------ RAW DATA ------

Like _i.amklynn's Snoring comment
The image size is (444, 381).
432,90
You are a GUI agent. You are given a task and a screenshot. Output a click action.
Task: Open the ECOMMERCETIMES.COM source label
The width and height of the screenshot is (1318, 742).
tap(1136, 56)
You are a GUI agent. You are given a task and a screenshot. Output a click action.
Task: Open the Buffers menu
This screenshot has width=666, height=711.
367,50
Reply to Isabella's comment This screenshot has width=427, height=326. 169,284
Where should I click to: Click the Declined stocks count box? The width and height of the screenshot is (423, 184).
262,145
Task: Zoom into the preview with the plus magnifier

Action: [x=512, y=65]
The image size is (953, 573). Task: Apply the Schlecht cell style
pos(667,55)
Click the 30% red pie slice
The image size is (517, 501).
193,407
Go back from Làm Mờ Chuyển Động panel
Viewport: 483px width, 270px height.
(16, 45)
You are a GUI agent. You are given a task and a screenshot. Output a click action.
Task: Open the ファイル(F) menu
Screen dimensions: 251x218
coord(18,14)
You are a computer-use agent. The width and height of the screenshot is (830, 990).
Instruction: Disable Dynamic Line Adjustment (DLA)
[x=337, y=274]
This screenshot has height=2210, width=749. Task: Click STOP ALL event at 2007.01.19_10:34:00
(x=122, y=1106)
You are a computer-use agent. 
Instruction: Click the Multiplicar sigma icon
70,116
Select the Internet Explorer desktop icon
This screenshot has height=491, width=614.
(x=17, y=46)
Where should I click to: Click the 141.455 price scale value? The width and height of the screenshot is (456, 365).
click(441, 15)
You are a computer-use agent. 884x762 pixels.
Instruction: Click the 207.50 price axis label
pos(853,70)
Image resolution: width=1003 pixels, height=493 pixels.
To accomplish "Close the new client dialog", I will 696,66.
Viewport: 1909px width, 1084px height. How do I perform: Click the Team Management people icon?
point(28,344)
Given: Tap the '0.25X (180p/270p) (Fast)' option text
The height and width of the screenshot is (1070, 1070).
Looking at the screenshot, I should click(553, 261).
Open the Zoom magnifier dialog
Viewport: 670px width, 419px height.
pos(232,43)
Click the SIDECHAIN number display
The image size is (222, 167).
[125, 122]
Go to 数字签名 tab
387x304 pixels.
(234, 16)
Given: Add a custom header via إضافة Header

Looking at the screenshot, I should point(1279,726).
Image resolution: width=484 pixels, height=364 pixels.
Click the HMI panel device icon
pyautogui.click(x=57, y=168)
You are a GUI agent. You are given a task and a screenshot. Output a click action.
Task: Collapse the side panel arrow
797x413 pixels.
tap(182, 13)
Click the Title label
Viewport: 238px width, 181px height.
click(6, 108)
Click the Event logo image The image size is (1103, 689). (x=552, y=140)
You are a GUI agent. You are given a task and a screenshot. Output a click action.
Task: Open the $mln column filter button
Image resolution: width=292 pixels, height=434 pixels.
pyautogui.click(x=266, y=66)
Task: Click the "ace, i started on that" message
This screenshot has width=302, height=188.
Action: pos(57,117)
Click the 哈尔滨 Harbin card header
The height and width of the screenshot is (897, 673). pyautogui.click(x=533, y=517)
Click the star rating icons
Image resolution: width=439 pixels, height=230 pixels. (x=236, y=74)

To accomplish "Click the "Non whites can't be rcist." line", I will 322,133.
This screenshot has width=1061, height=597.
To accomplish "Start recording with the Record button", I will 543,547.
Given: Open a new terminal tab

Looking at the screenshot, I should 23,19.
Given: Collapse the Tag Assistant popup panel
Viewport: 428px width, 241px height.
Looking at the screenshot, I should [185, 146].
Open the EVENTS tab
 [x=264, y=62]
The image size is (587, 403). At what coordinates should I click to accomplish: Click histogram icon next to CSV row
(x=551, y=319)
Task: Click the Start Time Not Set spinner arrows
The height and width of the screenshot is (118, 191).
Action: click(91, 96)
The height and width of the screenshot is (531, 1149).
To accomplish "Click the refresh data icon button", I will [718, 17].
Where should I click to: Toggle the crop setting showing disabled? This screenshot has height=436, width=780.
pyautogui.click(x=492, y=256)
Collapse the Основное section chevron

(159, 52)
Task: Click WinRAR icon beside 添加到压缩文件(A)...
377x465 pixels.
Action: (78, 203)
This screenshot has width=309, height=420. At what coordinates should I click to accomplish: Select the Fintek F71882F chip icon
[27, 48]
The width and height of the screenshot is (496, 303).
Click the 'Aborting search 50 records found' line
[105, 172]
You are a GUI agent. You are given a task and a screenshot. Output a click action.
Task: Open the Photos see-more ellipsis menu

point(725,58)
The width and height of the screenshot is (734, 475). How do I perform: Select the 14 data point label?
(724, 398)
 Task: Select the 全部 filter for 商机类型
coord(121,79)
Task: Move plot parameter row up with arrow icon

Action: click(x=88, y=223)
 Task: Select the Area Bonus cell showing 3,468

------

TASK PROMPT — Referring to the material above, set down exactly the lines between the line with "Open the Zoom magnifier dialog" and the line with "Task: Collapse the side panel arrow", inclusive, and no other lines.

SOLUTION TO THIS PROBLEM —
Open the Zoom magnifier dialog
Viewport: 670px width, 419px height.
pos(232,43)
Click the SIDECHAIN number display
The image size is (222, 167).
[125, 122]
Go to 数字签名 tab
387x304 pixels.
(234, 16)
Given: Add a custom header via إضافة Header

Looking at the screenshot, I should point(1279,726).
Image resolution: width=484 pixels, height=364 pixels.
Click the HMI panel device icon
pyautogui.click(x=57, y=168)
You are a GUI agent. You are given a task and a screenshot. Output a click action.
Task: Collapse the side panel arrow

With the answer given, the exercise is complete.